The president of the 'corrida' sits in the 10th Tendido. The Royal Box is of outstanding design, with its Mudéjar architecture, a complete bathroom and a lift. Opposite to the Royal Box, in the covered grandstand roof, is the clock. The bullring has five gates, plus three more called "toriles", from where the bulls enter the arena. The gate of the "cuadrillas", between "tendidos" 3 and 4, has access to the horse yard. Inside this door, the "paseíllo" starts and the "picadores" (those who pierce the bull with the lance) come out from here to the arena ("suerte de varas"). The dragging gate, that leads to the skinning room, is between "tendidos" 1 and 2. The famous "Puerta Grande" (Big Gate), also called the Gate of Madrid, is between "tendidos" 7 and 8. Going out through this door, especially during the Fiesta of San Isidro, is every bullfighter's ambition.

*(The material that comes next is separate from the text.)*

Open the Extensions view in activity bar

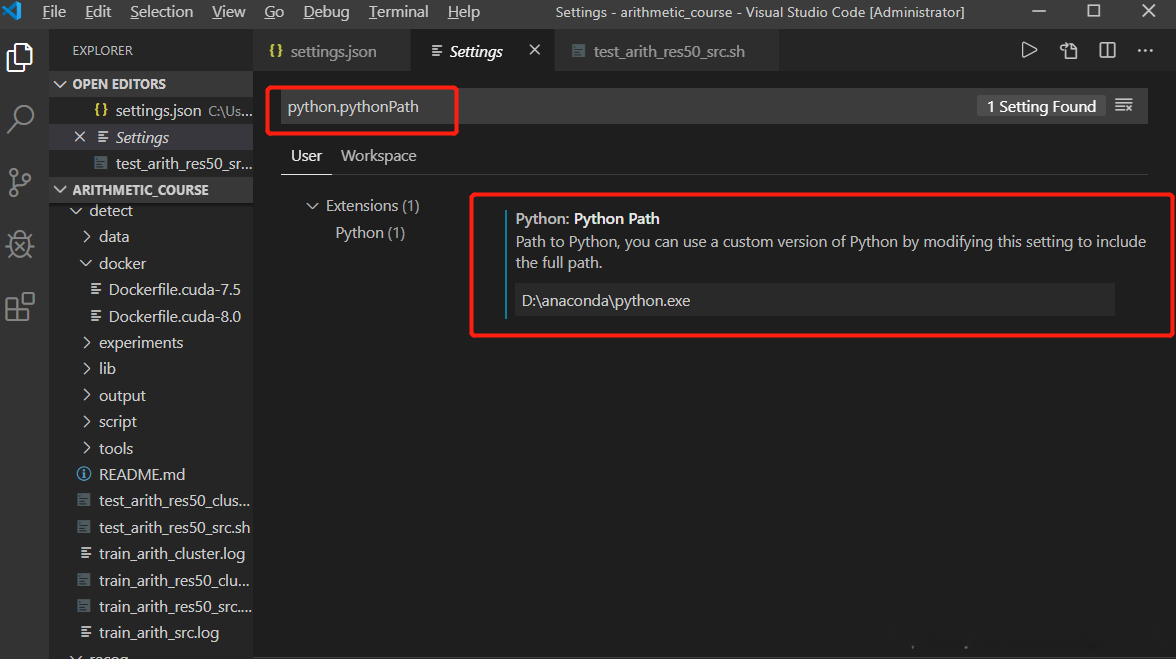[x=20, y=307]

There are also a chapel and a small infirmary with two operating rooms.

==Other uses==

===Cultural visits===
Las Ventas bullring is open all year for cultural visits under the name of Las Ventas Tour. The tour includes an audioguide translated into 10 languages and the visit to the bullring and its bullfighting museum.

===Concerts===
The Beatles performed here on July 2, 1965. In 1991, Diana Ross performed at Las Ventas for her Here and Now World Tour 1991-92. On July 15, 1993 Depeche Mode performed here during their Devotional Tour. During 1996, Australian rock band AC/DC performed at the bullring for their Ballbreaker World Tour, recording the performance for their concert video, No Bull. In the summer of 2003, Radiohead played a concert at Las Ventas, their only stop in Spain that year. In 2009, Kylie Minogue performed there as part of her KylieX2008 tour, and on October 28, 2011, Coldplay performed at Las Ventas during the American Express Unstaged music series.

===Red Bull X Fighters===
The venue has also hosted the Red Bull X Fighters FMX since 2002.

===Tennis===
In 2008, the arena was converted into a tennis clay court and the Spanish Davis Cup Team, led by Rafael Nadal, played their semifinal against the United States, and won it in front of their home crowd.

===Theatre===
Since 2014, the venue can be set up as a theatre, under the name Gran Teatro Ruedo Las Ventas, with a capacity of 858 seats.